What happens at an Iowa caucus? Other than being one of the craziest events to occur every four years, it's also a form of debate, a public forum and a really neat part of the election process. You can look at it as a very different take on the process of choosing presidential nominees via primary, like Oregon does.
This year, the Iowa Democratic and Republican caucuses both take place on Feb. 3. Caucuses are held in public locations, or precincts—schools, churches, libraries, etc. The location you go to is decided by your place of residence, so there's a good chance you'll see some familiar faces at your location. (For the first time ever, Iowa will be offering the opportunity for people to attend one of 87 different satellite caucuses this year.)
Inside a Democratic caucus, people form groups based on the candidate they want to vote for, and those who are undecided can become a group as well. Once in groups, everyone is counted. You must be a "viable group" to be considered to win the delegates—viable meaning at least 15% of the count, sometimes more in smaller precincts. In a Republican caucus, people instead cast ballots, or even a conduct show of hands in less-populous areas—making for a simpler and quicker process.
If your first choice for a candidate wasn't viable, then you may switch to join a viable group—or people can try to persuade others from non-viable groups to join theirs instead. If you go with the latter approach as an already non-viable group, you're risking the chance of not having enough numbers to become viable for the final count, thus forfeiting your chance to send delegates elsewhere.
It's this part of the Iowa caucuses that is truly fun. You're basically guaranteed to have someone giving their all for a candidate who doesn't really have a shot (which is totally fine), or someone angrily spewing about the numbers of a rival candidate.
In 2016, my friend Jake and I caucused for Bernie Sanders—and with it being a college town, so were plenty of other students. We had the largest group by far at our caucus location, but that didn't stop a lady from standing on the cafeteria table and pleading for a candidate whose name I cannot remember, or a different woman from the Hillary Clinton group yelling at us for "electing Trump." At an Iowa caucus, you never really know what you're going to get, and emotions are often on full display.
One thing I'll take away from the experience is the pure excitement when someone from a non-viable group joined our side. A strange form of camaraderie developed with people I had previously never met—but that's the kind of thing that happens when you're attending a passionate event. It's sort of like a concert, just with way more politics involved.

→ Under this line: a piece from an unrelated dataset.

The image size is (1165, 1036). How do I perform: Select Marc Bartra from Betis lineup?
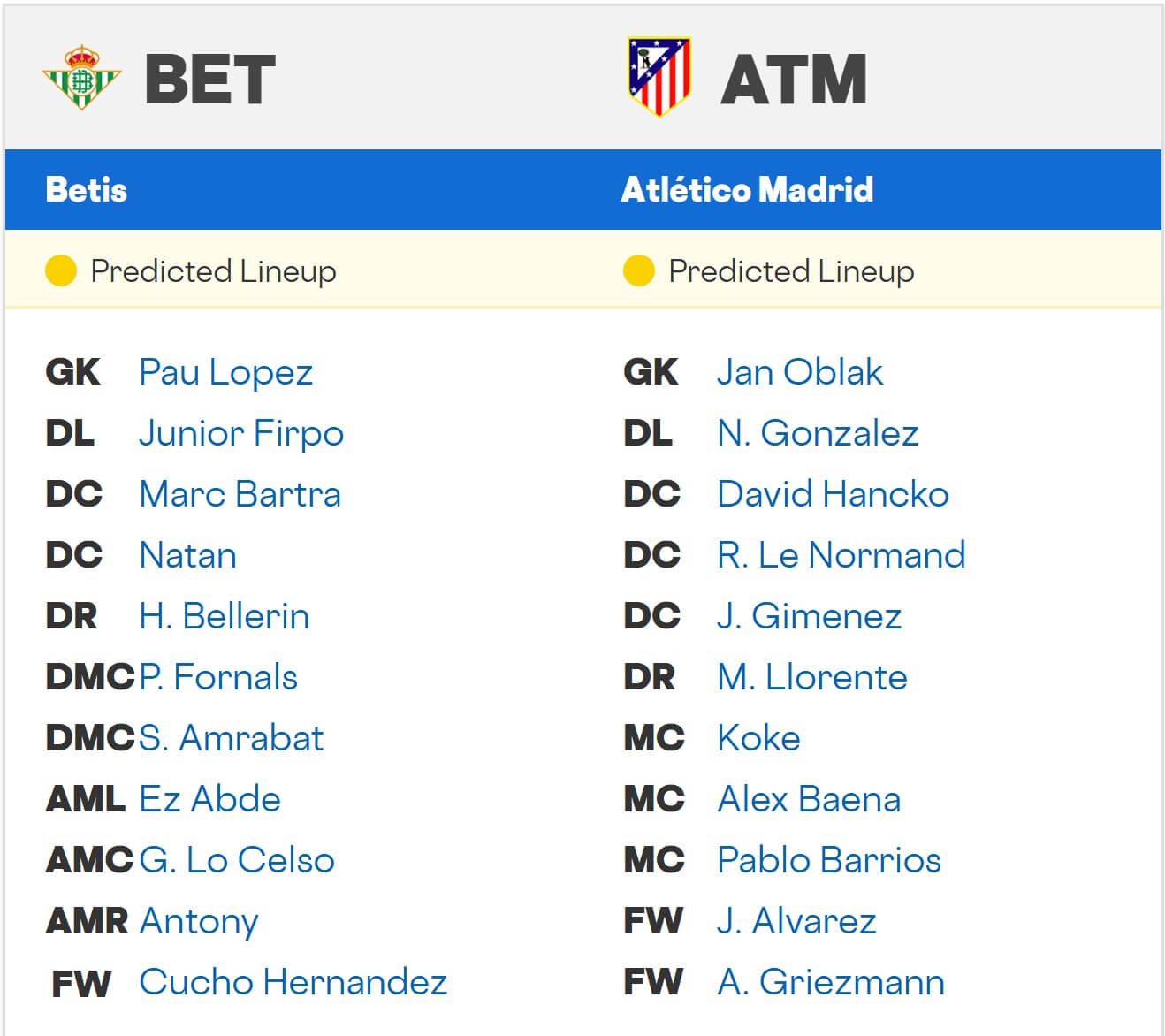click(240, 495)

In a small Iowa town like mine, caucusing can reveal a lot about the people in the community. You see what people support and what others are willing to compromise. Sure, this can definitely make it awkward the next time you go to the grocery store—or you can look at it in a positive light, and be glad people are actively participating in this kind of discussion.
While I'm now a proud Oregon voter, the caucus process is one I wish more people had the opportunity to try. It's a rare process that not a lot of people can say they've done. If anything, you might get to write about it in your local newspaper one day, enlightening those who have only voted for party presidential candidates via primary.